Ces initiatives sont portées par des associations ou des personnes qui prennent parfois des risques considérables. La société civile est à l’avant-garde de tels engagements mais les autorités publiques, malgré la méfiance qu’elles inspirent à juste titre, ne sont pas forcément en reste. Rares sont les États qui ne comptent pas à leur actif l’une ou l’autre initiative significative. De plus en plus, les États prennent des mesures qui « vont dans le bon sens ». Modestement, lentement, imparfaitement, sans aucun doute, mais tout de même ils contribuent à consolider des tendances novatrices ou rénovatrices. On doit s’en réjouir car toutes ces initiatives, privées ou publiques entretiennent l’espoir et permettent de se dire qu’en fin de compte « tout n’est pas encore foutu ».
Un regard plus attentif conduit toutefois à soulever des questions. Il y a quelques jours seulement, Alain Tihon déclarait ceci dans la chronique qu’il anime dans ce même journal : « qu’il s’agisse du climat, de la finance, de la démocratie, du “vivre ensemble”, le Titanic fonce sur l’iceberg bien visible, qui va le détruire et tout le monde débat de la manière de ranger les transats sur les ponts ! »[1] On ne peut plus perdre de vue la catastrophe climatique vers laquelle nous nous dirigeons : que va-t-il se passer dans 20 ou 30 ans ? Nul ne le sait mais il est certain que ce sera grave et qu’il y aura un avant et un après.

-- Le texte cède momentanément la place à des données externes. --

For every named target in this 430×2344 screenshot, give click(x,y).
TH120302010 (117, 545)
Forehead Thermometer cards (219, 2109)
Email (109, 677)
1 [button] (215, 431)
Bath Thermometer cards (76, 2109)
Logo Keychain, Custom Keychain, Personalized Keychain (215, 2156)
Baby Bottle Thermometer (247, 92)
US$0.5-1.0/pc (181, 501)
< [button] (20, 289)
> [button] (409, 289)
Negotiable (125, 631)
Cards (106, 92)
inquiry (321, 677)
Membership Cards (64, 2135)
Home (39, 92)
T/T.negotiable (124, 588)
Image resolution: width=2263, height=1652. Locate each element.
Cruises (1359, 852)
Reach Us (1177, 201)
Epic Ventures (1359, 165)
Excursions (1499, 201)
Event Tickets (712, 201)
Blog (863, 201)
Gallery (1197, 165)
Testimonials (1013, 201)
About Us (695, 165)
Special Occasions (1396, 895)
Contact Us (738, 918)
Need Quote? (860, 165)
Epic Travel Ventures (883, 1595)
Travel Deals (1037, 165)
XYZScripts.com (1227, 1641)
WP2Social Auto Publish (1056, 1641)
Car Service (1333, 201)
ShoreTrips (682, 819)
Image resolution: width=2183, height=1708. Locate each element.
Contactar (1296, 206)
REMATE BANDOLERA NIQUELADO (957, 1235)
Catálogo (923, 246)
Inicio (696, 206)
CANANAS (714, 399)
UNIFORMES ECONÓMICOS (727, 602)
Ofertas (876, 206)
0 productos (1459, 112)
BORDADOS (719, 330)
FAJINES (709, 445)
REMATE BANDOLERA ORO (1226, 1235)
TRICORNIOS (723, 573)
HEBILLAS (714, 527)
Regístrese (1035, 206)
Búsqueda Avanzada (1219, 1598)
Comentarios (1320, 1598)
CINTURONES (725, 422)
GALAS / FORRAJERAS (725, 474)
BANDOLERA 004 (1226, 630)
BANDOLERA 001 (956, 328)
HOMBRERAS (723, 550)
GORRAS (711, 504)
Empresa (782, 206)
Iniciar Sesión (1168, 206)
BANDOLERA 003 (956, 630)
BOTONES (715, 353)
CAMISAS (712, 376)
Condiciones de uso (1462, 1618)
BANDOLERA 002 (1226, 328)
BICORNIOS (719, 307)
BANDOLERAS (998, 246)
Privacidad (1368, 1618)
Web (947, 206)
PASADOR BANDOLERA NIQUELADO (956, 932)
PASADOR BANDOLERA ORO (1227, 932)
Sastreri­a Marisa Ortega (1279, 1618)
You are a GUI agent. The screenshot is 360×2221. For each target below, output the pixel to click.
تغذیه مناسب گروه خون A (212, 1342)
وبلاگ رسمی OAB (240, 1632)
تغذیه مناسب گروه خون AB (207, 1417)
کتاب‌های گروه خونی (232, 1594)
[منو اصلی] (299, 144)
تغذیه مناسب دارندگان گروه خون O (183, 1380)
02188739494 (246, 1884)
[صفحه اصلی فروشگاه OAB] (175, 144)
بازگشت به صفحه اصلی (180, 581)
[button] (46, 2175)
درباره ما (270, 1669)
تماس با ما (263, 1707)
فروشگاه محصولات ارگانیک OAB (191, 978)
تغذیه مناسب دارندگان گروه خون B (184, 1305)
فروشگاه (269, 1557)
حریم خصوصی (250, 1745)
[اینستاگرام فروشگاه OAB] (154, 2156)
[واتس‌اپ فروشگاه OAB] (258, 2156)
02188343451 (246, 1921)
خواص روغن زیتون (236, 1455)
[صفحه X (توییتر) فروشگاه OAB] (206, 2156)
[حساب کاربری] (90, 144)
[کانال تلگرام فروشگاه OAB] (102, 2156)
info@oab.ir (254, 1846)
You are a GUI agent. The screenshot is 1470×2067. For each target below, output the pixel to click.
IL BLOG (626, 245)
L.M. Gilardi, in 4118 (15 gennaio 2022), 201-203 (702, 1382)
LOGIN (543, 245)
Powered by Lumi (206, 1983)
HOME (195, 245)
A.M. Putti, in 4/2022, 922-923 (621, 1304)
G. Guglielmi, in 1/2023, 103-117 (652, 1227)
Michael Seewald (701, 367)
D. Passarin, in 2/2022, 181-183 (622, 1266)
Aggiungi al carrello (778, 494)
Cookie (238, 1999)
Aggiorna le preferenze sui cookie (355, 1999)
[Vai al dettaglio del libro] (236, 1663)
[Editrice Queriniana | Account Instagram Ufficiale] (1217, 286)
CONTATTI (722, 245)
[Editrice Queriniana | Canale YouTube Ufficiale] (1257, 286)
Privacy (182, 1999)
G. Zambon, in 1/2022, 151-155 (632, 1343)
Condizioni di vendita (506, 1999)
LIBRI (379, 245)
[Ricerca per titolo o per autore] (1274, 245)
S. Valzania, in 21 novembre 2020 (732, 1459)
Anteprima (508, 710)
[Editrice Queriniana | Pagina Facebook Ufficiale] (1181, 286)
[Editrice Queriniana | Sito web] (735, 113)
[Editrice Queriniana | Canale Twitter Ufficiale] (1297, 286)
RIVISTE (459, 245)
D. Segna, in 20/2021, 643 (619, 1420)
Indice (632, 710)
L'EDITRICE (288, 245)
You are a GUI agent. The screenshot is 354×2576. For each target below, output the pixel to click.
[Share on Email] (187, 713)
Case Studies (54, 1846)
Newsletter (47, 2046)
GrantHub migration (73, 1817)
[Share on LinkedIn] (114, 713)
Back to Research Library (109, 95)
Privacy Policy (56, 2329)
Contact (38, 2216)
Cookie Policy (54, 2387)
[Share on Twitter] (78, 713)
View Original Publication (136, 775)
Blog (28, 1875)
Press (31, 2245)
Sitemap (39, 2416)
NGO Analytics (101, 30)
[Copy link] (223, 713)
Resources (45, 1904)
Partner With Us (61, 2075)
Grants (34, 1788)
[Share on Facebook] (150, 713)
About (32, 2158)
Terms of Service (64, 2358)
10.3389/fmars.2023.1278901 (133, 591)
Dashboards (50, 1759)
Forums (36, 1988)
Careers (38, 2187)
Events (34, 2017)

Face aux alternatives, notamment celles de la transition, deux séries de questions se posent, deux séries qui me préoccupent profondément. La première est inévitable : même lorsqu’elles sont prises ensemble, nos alternatives font-elles vraiment une différence ? Quelle différence ? Pour qui ? Sur quoi ? Et comment le vérifier ? La seconde série est plus dérangeante : jusqu’à quel point nos alternatives ne participent-elles pas aux maux qu’elles proclament combattre ? Dans quelle mesure ne rendent-elles pas efficace le système qu’elles proclament vouloir transformer ? Est-on vraiment certain qu’elles ne lui redonnent pas une nouvelle jeunesse ? Se peut-il que nos alternatives soient en fin de compte les meilleures alliées du désastre qui s’annonce ?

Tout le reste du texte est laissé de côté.